*RECORD EXCERPTS*:
== == ==

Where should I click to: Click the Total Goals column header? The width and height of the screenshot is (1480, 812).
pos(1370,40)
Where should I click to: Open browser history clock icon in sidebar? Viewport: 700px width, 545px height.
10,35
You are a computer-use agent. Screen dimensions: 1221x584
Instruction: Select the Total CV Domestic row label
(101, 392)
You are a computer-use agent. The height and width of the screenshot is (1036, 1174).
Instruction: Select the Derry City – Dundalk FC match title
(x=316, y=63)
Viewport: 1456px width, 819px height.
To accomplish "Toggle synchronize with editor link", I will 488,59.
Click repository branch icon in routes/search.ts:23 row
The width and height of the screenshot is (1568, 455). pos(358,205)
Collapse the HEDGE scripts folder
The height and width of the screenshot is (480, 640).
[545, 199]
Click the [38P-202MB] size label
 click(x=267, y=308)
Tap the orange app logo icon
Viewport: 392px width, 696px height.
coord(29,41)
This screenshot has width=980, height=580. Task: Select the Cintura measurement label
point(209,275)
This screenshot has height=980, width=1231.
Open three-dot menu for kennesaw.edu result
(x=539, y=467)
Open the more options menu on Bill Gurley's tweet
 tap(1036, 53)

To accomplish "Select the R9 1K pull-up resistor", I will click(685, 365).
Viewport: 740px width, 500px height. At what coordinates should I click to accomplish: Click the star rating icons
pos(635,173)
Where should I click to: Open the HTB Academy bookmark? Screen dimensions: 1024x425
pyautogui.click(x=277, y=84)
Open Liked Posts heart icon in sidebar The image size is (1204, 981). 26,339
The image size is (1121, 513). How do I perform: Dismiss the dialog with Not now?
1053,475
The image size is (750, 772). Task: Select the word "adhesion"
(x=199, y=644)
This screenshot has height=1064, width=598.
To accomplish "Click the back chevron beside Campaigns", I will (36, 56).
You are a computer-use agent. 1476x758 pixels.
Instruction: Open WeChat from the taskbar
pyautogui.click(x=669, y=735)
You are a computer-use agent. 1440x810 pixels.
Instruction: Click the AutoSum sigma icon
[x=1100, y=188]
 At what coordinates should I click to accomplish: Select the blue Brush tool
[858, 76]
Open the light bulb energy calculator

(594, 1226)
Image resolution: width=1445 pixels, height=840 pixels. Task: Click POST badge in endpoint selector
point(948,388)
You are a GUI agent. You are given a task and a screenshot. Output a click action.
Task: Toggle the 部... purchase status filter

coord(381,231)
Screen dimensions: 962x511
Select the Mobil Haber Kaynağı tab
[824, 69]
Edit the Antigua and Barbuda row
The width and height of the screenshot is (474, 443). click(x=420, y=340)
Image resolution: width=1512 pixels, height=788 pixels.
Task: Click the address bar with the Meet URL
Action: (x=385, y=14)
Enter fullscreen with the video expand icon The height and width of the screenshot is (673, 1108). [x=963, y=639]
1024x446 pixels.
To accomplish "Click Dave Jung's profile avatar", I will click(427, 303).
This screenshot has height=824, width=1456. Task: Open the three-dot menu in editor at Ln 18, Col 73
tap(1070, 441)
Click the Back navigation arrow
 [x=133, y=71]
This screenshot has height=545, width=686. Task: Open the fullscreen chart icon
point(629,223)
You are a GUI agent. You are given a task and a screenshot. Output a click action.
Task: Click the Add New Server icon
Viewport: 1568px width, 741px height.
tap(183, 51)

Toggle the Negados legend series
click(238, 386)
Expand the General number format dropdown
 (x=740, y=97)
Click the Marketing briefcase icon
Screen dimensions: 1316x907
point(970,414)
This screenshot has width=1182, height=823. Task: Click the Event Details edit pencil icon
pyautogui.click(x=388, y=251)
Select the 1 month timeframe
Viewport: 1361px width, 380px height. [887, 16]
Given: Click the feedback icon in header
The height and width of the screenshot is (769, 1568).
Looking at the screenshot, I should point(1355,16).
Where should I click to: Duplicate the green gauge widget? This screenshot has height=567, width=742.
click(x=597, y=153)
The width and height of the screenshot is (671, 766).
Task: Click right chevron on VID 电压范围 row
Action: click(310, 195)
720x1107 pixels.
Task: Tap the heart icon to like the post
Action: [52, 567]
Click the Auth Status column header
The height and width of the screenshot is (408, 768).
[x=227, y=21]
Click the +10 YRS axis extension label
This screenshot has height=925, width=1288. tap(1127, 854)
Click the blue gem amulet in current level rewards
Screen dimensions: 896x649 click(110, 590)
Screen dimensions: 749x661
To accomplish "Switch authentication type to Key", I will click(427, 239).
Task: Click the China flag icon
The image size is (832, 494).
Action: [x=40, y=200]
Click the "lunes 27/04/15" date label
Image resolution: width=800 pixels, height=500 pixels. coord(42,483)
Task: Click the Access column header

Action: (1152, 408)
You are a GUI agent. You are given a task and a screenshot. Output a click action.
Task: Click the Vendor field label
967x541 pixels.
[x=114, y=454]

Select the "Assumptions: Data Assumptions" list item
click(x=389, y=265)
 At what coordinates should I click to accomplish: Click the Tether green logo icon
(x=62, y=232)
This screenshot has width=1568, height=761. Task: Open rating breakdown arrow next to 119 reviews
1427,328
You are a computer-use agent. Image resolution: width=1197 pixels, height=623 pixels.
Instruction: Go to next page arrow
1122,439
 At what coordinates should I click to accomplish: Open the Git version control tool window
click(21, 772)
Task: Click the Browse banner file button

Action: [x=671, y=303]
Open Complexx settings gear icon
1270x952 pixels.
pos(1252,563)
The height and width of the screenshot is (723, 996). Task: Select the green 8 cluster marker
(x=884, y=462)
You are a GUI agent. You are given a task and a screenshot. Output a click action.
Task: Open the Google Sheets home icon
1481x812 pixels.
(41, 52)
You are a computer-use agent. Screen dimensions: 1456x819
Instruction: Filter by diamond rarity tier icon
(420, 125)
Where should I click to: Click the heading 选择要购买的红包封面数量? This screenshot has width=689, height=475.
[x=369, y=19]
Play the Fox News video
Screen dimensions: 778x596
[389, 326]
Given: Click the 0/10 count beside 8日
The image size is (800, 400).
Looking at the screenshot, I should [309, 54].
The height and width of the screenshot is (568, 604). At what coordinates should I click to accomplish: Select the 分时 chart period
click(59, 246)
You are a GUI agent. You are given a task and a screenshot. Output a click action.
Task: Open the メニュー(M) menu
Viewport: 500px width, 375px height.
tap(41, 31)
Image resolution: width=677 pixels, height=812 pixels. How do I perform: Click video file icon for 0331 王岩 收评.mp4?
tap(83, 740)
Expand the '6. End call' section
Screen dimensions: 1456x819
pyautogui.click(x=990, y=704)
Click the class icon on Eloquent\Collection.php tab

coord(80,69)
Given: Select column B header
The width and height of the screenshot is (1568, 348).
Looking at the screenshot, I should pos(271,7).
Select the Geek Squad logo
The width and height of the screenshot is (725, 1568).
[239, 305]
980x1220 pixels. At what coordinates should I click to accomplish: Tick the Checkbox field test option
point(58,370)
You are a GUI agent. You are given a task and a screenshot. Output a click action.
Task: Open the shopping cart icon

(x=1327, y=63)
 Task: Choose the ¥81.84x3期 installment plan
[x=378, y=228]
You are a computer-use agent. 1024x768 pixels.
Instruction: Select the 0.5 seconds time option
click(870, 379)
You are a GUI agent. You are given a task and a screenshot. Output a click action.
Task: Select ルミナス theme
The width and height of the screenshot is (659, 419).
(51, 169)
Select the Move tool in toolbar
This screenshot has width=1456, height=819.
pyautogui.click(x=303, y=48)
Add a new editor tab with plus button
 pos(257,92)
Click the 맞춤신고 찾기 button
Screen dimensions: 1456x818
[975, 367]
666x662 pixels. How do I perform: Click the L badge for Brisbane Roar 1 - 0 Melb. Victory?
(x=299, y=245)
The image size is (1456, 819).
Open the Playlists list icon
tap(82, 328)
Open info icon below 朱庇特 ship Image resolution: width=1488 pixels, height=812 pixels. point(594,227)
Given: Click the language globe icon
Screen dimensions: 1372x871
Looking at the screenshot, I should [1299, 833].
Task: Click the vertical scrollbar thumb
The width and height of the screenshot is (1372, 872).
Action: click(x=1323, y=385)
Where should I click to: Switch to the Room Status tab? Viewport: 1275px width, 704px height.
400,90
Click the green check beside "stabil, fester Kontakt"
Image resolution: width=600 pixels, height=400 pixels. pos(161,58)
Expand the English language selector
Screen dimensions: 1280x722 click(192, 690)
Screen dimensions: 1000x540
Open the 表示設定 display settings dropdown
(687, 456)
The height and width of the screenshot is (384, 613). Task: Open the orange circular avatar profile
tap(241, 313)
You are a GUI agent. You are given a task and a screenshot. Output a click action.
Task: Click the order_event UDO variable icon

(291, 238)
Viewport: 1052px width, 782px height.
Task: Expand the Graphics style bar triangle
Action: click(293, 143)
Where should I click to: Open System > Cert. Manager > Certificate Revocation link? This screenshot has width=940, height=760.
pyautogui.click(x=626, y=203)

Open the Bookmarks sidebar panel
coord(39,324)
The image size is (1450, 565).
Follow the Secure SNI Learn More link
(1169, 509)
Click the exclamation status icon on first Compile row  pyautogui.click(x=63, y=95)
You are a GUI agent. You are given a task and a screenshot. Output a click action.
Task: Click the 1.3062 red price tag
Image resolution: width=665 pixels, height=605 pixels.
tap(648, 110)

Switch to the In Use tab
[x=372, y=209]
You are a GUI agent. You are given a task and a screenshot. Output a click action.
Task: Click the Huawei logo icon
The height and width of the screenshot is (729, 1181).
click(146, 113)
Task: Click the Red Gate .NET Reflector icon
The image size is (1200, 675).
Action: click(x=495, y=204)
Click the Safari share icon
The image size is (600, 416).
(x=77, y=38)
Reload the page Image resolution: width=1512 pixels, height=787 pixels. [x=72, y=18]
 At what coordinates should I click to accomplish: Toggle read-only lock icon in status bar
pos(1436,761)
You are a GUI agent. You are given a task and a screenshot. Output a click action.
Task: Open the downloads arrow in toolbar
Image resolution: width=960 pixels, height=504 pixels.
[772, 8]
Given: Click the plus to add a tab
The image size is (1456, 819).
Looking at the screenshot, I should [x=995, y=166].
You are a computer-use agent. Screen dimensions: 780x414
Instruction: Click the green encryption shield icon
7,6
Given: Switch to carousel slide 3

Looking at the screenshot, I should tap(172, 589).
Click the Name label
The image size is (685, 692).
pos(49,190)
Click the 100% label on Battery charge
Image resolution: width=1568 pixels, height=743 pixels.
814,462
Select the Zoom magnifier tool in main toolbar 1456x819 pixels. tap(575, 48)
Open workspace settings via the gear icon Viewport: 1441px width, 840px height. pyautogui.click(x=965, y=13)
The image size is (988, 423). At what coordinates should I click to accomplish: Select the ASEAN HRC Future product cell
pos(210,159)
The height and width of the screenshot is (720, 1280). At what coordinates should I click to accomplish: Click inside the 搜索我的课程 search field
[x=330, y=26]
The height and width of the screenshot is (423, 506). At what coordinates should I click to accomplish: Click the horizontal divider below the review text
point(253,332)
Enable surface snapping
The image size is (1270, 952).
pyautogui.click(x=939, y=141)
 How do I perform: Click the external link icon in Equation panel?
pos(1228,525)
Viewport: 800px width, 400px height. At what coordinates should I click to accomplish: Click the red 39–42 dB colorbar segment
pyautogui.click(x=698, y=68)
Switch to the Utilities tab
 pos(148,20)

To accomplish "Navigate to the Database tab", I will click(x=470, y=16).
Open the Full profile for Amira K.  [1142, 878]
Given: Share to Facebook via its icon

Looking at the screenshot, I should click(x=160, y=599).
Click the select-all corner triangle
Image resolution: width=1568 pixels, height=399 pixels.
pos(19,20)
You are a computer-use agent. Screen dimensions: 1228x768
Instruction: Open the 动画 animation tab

== == ==

*YOUR GOAL*: Copy out the entries word for word, starting with the line containing "Enter fullscreen with" and going on through the line containing "will click(427, 303).".

*FULL RESPONSE*:
Enter fullscreen with the video expand icon The height and width of the screenshot is (673, 1108). [x=963, y=639]
1024x446 pixels.
To accomplish "Click Dave Jung's profile avatar", I will click(427, 303).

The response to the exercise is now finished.